:: Exercise prompt ::
Reproduce the lines below without any change, starting at the line that contains "The image size is (1488, 812)." and ending at the line that contains "tap(601, 62)".

:: Dataset ::
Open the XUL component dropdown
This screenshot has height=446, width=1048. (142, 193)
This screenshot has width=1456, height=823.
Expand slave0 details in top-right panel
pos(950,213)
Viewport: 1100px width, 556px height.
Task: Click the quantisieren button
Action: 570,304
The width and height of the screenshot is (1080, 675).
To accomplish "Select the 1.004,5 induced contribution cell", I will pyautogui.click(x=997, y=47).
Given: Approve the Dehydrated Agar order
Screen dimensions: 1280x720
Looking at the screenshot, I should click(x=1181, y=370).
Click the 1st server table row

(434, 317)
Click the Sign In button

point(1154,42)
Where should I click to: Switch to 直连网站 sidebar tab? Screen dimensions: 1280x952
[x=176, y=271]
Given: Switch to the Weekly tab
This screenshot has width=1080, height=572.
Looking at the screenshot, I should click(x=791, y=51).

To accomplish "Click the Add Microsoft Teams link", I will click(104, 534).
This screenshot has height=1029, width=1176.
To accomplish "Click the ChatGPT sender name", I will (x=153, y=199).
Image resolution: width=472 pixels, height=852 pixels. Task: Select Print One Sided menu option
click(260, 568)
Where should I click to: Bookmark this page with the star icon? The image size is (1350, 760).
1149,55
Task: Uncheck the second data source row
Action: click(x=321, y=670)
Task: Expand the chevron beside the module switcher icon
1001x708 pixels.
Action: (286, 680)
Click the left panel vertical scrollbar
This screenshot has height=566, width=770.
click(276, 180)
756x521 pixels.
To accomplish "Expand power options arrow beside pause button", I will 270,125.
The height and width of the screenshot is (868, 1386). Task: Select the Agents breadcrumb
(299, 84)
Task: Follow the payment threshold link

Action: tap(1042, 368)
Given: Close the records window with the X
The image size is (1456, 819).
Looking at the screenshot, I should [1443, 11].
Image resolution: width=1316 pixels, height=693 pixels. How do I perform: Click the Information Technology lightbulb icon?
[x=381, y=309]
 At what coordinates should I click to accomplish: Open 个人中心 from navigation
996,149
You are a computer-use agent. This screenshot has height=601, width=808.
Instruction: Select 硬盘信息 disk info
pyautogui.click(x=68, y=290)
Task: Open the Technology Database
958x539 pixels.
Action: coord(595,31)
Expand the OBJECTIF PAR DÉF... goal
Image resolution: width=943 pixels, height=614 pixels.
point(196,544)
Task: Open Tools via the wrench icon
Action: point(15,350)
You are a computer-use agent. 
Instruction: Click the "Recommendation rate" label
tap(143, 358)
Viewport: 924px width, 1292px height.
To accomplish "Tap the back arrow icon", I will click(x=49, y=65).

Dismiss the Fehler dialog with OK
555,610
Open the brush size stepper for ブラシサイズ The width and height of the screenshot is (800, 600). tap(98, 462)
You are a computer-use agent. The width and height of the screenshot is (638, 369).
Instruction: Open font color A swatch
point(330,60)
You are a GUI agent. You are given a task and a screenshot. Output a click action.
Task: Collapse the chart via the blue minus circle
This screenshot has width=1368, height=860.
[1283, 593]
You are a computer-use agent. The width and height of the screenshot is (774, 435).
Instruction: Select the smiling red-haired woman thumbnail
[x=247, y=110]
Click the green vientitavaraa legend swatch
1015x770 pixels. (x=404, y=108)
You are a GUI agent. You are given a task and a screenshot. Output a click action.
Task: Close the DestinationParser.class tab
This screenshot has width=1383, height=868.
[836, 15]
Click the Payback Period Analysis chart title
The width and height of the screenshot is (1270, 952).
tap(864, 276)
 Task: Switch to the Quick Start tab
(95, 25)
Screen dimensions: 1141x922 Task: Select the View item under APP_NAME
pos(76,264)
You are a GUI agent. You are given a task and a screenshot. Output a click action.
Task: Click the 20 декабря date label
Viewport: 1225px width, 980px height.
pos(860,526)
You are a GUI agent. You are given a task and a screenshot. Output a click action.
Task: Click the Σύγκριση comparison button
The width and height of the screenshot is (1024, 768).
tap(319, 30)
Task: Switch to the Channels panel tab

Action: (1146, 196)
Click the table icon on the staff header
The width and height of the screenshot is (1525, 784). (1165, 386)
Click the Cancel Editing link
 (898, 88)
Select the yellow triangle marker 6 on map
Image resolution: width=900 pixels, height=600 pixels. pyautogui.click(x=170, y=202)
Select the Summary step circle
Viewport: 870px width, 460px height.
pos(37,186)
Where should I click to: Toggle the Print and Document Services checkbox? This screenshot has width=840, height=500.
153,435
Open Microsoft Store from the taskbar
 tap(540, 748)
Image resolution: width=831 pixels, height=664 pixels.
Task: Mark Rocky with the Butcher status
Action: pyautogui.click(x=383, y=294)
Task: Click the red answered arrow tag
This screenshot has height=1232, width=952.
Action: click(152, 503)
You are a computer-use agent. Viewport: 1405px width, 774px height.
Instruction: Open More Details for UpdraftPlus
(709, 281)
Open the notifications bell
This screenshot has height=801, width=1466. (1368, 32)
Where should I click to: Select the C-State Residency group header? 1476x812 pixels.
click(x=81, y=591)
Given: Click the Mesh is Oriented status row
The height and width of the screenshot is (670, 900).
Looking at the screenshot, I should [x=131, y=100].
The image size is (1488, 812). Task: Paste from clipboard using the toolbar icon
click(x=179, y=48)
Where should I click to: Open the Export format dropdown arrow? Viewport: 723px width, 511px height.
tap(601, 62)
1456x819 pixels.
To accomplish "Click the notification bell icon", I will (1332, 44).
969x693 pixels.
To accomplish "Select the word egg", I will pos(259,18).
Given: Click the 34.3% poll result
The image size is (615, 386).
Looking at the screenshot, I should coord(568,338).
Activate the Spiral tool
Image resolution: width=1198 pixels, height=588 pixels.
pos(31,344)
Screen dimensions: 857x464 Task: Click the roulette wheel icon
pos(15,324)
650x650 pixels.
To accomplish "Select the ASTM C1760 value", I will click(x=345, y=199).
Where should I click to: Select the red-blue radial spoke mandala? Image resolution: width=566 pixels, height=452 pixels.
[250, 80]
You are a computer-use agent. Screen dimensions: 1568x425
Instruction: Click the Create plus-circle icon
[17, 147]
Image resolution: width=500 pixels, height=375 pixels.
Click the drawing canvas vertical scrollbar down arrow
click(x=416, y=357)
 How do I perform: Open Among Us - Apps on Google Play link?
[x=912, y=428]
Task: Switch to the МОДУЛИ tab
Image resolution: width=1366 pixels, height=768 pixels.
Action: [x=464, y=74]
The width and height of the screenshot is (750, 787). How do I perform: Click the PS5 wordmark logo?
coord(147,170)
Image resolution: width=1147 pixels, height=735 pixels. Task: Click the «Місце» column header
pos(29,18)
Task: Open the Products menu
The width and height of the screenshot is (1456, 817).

:: Exercise result ::
The image size is (1488, 812). Task: Paste from clipboard using the toolbar icon
click(x=179, y=48)
Where should I click to: Open the Export format dropdown arrow? Viewport: 723px width, 511px height.
tap(601, 62)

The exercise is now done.